Data -
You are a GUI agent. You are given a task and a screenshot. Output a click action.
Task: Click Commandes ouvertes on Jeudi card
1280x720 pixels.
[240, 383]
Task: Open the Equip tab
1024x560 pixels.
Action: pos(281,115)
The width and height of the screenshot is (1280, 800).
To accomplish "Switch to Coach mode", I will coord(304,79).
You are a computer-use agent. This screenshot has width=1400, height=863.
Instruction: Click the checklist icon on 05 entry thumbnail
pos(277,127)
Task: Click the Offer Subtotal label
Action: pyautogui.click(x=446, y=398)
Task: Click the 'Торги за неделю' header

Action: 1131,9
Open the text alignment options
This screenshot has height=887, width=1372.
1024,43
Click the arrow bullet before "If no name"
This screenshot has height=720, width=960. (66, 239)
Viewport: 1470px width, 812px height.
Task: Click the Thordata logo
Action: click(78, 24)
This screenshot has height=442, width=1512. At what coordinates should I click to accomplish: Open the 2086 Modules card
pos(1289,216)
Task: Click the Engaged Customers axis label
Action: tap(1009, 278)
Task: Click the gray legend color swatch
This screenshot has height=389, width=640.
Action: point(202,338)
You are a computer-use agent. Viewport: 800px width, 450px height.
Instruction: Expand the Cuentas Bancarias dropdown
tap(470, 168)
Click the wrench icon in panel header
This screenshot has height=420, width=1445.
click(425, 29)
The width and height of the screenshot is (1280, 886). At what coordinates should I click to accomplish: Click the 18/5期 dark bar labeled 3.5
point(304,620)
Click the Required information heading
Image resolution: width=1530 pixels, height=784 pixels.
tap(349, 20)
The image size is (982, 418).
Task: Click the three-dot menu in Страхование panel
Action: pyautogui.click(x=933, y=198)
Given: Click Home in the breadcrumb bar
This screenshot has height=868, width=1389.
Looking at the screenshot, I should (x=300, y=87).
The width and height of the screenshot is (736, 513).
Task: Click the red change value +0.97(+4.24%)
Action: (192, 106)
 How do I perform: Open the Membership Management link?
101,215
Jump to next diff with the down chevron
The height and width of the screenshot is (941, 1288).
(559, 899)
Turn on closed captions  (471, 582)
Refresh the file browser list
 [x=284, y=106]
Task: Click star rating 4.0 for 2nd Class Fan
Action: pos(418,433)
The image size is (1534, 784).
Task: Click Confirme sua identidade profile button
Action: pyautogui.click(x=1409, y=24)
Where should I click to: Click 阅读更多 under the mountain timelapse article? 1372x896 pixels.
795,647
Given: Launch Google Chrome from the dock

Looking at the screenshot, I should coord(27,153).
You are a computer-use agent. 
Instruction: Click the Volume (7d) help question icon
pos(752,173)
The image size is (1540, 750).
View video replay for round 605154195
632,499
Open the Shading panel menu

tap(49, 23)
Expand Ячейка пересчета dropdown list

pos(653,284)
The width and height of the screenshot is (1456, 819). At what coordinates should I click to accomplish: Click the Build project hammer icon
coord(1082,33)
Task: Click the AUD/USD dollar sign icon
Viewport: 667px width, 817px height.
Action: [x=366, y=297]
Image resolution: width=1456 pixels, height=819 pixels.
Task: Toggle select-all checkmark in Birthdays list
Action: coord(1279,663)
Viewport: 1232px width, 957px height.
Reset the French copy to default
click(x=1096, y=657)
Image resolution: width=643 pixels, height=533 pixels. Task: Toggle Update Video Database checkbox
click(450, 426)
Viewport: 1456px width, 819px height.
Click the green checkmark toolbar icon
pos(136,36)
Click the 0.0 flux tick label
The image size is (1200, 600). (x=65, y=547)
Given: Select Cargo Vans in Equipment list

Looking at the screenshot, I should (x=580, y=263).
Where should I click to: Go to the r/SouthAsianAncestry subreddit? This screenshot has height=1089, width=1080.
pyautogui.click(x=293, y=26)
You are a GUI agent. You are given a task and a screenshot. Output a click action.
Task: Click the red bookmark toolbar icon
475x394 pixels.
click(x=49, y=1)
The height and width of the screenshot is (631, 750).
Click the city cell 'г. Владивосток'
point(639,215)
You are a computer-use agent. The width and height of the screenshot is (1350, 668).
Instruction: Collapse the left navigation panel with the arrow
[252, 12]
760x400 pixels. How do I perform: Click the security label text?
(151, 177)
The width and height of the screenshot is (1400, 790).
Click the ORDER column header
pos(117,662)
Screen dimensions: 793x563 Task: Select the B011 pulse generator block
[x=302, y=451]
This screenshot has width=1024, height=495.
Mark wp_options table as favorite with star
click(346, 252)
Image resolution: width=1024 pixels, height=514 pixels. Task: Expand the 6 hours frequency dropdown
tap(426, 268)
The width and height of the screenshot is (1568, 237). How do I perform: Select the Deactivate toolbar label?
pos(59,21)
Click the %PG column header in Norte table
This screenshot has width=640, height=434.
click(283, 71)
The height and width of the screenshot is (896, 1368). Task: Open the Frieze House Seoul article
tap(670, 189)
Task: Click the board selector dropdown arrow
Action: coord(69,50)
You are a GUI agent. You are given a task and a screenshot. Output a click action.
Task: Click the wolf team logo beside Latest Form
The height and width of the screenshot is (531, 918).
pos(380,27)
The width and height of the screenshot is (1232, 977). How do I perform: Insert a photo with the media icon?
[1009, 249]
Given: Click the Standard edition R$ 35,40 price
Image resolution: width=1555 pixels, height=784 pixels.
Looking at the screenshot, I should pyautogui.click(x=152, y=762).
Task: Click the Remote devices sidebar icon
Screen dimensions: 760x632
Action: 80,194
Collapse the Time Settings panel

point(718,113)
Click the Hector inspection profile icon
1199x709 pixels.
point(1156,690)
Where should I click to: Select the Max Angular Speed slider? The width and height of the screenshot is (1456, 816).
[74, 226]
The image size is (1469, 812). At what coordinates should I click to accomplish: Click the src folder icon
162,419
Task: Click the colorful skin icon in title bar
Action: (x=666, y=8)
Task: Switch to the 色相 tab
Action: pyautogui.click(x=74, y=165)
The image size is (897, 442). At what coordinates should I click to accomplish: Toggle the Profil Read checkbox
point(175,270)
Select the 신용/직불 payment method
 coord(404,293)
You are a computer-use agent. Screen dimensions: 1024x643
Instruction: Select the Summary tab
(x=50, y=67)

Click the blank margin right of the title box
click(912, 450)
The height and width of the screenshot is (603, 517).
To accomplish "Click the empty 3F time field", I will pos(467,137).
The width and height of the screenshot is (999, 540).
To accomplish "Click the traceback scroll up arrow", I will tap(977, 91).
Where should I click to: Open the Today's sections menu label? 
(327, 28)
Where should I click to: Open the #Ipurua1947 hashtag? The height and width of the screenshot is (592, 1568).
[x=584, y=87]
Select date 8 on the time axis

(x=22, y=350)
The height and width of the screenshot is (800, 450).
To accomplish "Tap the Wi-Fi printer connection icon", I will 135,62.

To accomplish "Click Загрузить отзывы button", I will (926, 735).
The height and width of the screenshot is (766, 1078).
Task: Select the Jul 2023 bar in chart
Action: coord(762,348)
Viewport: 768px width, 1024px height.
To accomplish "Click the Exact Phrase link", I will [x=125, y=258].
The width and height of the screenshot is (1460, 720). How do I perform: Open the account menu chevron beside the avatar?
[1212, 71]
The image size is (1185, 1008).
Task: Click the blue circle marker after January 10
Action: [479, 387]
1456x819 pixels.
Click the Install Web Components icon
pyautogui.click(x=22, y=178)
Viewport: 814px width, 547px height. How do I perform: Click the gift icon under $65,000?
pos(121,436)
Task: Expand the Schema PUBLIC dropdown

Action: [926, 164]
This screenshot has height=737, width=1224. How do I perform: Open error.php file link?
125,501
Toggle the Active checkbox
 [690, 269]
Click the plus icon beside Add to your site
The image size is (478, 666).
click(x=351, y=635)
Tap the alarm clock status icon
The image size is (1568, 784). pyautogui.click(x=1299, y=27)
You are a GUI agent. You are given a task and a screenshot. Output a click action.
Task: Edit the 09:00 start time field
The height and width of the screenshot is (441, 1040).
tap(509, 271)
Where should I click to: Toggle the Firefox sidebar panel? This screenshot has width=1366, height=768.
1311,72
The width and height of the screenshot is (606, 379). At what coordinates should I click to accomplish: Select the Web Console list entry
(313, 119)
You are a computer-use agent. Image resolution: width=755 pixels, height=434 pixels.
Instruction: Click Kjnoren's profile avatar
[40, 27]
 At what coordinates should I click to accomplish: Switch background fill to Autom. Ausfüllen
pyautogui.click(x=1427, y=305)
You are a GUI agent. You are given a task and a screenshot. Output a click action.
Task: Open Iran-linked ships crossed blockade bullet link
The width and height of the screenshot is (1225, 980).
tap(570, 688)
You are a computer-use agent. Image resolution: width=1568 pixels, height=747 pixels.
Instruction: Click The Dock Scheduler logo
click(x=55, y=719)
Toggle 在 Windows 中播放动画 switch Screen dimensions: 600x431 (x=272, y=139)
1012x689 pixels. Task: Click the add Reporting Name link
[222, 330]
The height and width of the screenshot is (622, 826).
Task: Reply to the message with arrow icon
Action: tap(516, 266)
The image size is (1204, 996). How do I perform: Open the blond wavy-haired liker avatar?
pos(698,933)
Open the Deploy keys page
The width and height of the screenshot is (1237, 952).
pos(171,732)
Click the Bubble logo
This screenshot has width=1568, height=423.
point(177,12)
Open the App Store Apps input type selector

What is asked - Recast the entries, from the first line through the line with "click(425, 29)", as a Markdown table with the columns Row and Line, one row per line, numbered in order. Leave out blank lines.

Task answer -
| Row | Line |
|---|---|
| 1 | You are a GUI agent. You are given a task and a screenshot. Output a click action. |
| 2 | Task: Click Commandes ouvertes on Jeudi card |
| 3 | 1280x720 pixels. |
| 4 | [240, 383] |
| 5 | Task: Open the Equip tab |
| 6 | 1024x560 pixels. |
| 7 | Action: pos(281,115) |
| 8 | The width and height of the screenshot is (1280, 800). |
| 9 | To accomplish "Switch to Coach mode", I will coord(304,79). |
| 10 | You are a computer-use agent. This screenshot has width=1400, height=863. |
| 11 | Instruction: Click the checklist icon on 05 entry thumbnail |
| 12 | pos(277,127) |
| 13 | Task: Click the Offer Subtotal label |
| 14 | Action: pyautogui.click(x=446, y=398) |
| 15 | Task: Click the 'Торги за неделю' header |
| 16 | Action: 1131,9 |
| 17 | Open the text alignment options |
| 18 | This screenshot has height=887, width=1372. |
| 19 | 1024,43 |
| 20 | Click the arrow bullet before "If no name" |
| 21 | This screenshot has height=720, width=960. (66, 239) |
| 22 | Viewport: 1470px width, 812px height. |
| 23 | Task: Click the Thordata logo |
| 24 | Action: click(78, 24) |
| 25 | This screenshot has height=442, width=1512. At what coordinates should I click to accomplish: Open the 2086 Modules card |
| 26 | pos(1289,216) |
| 27 | Task: Click the Engaged Customers axis label |
| 28 | Action: tap(1009, 278) |
| 29 | Task: Click the gray legend color swatch |
| 30 | This screenshot has height=389, width=640. |
| 31 | Action: point(202,338) |
| 32 | You are a computer-use agent. Viewport: 800px width, 450px height. |
| 33 | Instruction: Expand the Cuentas Bancarias dropdown |
| 34 | tap(470, 168) |
| 35 | Click the wrench icon in panel header |
| 36 | This screenshot has height=420, width=1445. |
| 37 | click(425, 29) |